The prize, awarded since 1945 and now worth one million Swedish kronor ($142,000), is awarded to the Swedish citizen who, “through era-defining efforts, or discoveries and creations of new value, especially in the technological realm, but also within science and the arts, promotes the prosperity of our our people”.
The 43-year-old entrepreneur, who also founded the Kazaa file sharing service, is to receive the 2009 edition of KTH’s Great Prize (Stora pris) for his “singular exceptional entrepreneurship and technical knowledge”.

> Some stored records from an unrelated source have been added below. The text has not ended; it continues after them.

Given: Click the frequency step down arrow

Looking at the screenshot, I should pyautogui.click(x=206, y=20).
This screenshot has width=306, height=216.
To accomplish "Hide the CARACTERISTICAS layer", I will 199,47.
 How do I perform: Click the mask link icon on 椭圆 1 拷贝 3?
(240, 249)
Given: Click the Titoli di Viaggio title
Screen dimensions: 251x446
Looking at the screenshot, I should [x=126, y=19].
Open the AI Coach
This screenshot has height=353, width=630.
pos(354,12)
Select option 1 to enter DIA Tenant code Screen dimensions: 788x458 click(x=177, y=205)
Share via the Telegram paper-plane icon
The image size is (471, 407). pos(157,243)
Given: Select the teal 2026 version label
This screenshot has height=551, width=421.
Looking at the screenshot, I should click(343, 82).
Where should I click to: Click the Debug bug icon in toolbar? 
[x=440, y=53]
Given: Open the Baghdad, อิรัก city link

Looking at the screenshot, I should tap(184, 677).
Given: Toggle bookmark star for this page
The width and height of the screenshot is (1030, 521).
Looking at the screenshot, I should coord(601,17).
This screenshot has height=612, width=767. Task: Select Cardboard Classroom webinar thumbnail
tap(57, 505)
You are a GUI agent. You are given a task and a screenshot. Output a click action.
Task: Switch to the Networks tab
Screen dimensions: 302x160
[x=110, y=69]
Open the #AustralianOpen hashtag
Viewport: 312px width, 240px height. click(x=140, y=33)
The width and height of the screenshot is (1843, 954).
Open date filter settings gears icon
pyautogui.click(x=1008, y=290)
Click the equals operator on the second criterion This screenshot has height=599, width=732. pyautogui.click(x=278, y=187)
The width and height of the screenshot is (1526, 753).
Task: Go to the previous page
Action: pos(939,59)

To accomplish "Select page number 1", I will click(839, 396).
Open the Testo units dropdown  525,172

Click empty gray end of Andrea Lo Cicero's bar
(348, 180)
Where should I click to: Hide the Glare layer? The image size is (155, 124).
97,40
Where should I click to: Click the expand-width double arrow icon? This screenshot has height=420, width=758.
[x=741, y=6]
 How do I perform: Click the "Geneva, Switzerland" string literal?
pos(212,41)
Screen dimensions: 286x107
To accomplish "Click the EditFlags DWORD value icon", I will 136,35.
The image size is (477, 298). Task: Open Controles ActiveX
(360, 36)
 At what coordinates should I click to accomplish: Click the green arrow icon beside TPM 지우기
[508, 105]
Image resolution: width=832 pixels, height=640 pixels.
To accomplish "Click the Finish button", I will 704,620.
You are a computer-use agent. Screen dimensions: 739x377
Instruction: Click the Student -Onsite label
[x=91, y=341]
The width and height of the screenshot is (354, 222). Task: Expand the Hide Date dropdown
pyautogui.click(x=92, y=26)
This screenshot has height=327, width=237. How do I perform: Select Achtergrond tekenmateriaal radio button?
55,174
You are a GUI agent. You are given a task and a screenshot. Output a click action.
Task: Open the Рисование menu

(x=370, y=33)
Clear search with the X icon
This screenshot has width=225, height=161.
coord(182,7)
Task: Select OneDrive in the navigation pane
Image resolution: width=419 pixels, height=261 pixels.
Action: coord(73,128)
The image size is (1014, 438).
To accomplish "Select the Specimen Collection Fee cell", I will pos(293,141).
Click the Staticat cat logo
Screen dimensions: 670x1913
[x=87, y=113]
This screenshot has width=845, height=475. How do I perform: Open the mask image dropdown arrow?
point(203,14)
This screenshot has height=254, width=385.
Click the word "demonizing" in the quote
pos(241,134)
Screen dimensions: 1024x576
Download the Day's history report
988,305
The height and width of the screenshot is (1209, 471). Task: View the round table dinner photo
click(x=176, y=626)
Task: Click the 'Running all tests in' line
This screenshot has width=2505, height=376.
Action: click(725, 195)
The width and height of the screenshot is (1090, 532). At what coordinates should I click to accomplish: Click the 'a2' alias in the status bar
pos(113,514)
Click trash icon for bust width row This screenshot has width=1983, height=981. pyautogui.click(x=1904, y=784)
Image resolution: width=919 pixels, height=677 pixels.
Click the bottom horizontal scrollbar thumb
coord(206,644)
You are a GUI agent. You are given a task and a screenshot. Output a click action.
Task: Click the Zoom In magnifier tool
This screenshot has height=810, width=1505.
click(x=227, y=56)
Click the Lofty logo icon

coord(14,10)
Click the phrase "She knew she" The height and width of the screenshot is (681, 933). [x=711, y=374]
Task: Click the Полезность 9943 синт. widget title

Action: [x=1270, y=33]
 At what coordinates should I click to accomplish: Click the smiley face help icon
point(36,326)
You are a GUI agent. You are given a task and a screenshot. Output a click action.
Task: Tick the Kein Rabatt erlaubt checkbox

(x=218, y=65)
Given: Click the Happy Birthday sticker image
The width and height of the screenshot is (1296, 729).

“For Niklas, global communication is as much a a vision of uniting the people of the world as it is a good business idea. He is an excellent example for Sweden’s young technology buffs and an international poster child for high quality and accessible Swedish engineering,” read the citation accompanying Monday’s announcement of the award.
Despite his many achievements, Zennström was humbled by the award, which has previously been awarded to astronaut Christer Fuglesang, songwriter and musician Evert Taube, and inventor Håkan Lans.
“It’s a great honour for me to receive KTH’s Great Prize,” said Zennström in a statement.
He added that he has always had a passion for helping society advance and for trying to reduce the distances between people.
“It’s my hope that through my entrepreneurship that I can inspire today’s young Swedes to take a step in the world of an entrepreneur and together create a better society,” he said.
Zennström studied at Sweden’s Uppsala University before he, along with Dane Janus Friis, started the Kazaa file sharing website in 2001.
In 2003, the pair started Skype, a free, downloadable software programme that allowed free voice communications over the internet between users of the programme.
Skype was later acquired by eBay in September 2005 for $2.6 billion. Since then, Zennström and Friis have launched Joost, a web-based service for viewing television and videos online.
According to Time Magazine, Skype was ranked as one of the 50 best internet services of 2009.